Your copy of the data should leave out the images and match everything else exactly.

Start of DATA EXCERPTS

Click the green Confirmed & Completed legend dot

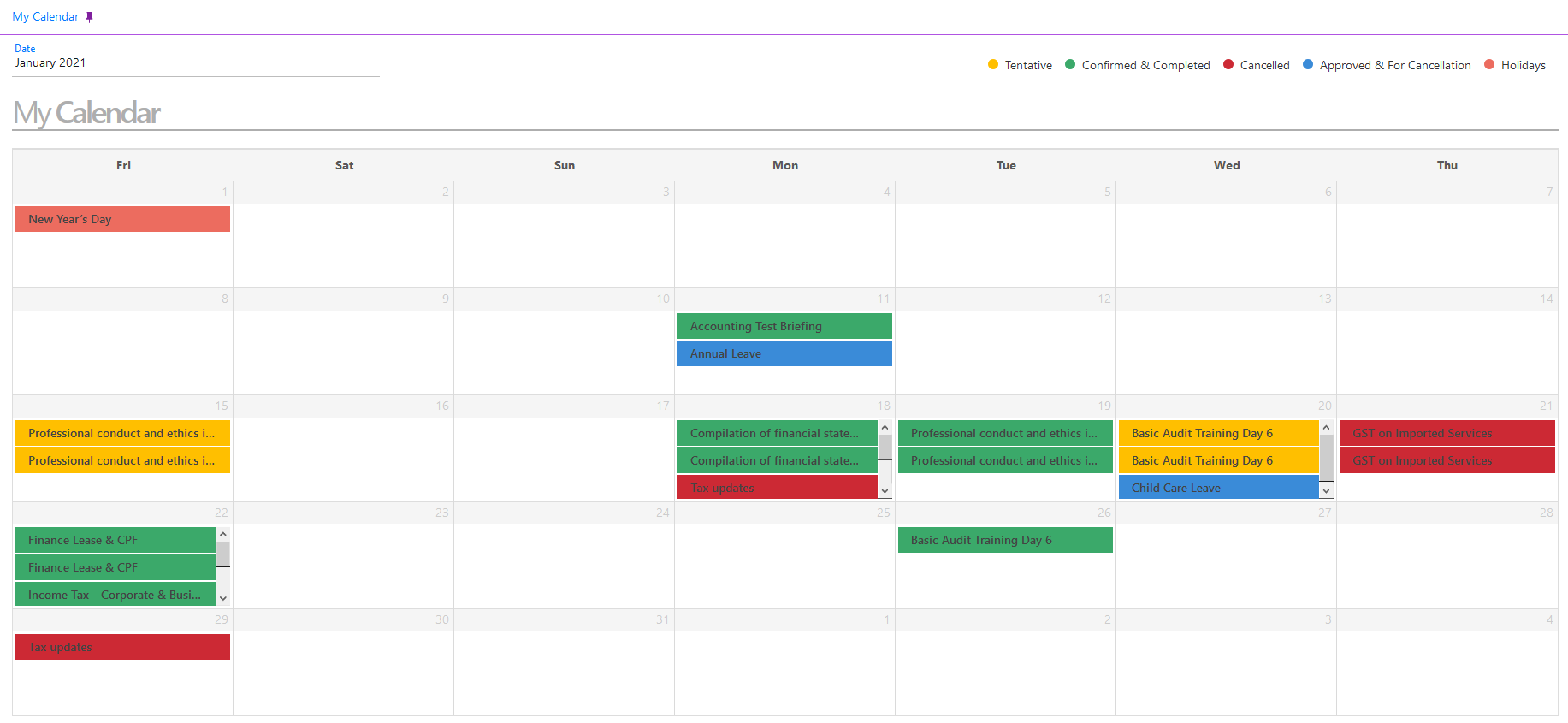click(1069, 64)
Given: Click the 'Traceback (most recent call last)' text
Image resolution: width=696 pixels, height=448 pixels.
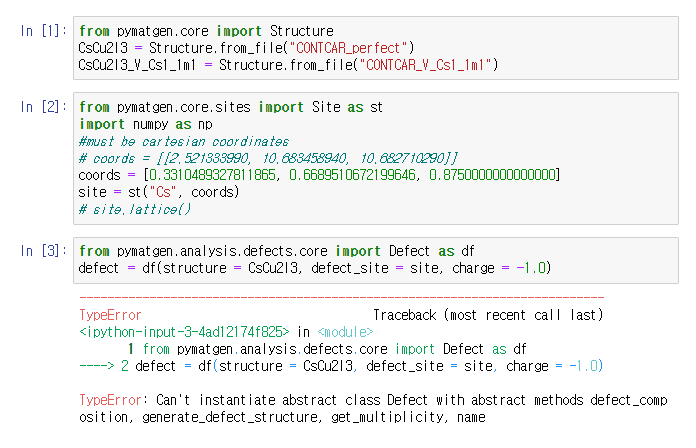Looking at the screenshot, I should click(x=488, y=315).
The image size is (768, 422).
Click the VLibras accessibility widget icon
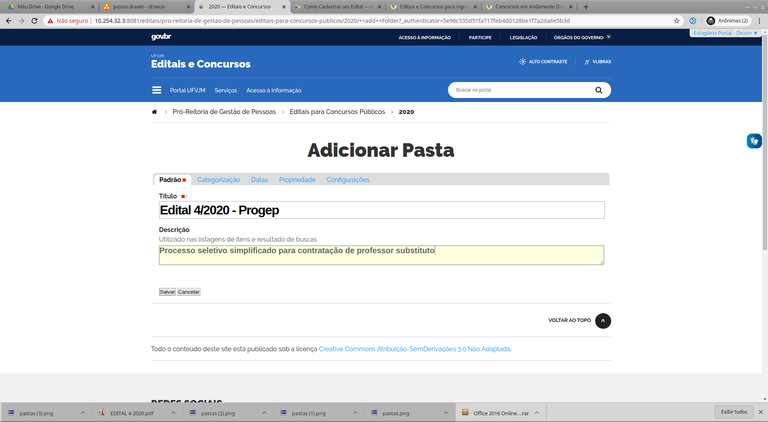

End of DATA EXCERPTS

RESULT OF THIS EXERCISE:
Click the green Confirmed & Completed legend dot

click(1069, 64)
Given: Click the 'Traceback (most recent call last)' text
Image resolution: width=696 pixels, height=448 pixels.
Looking at the screenshot, I should click(x=488, y=315).
The image size is (768, 422).
Click the VLibras accessibility widget icon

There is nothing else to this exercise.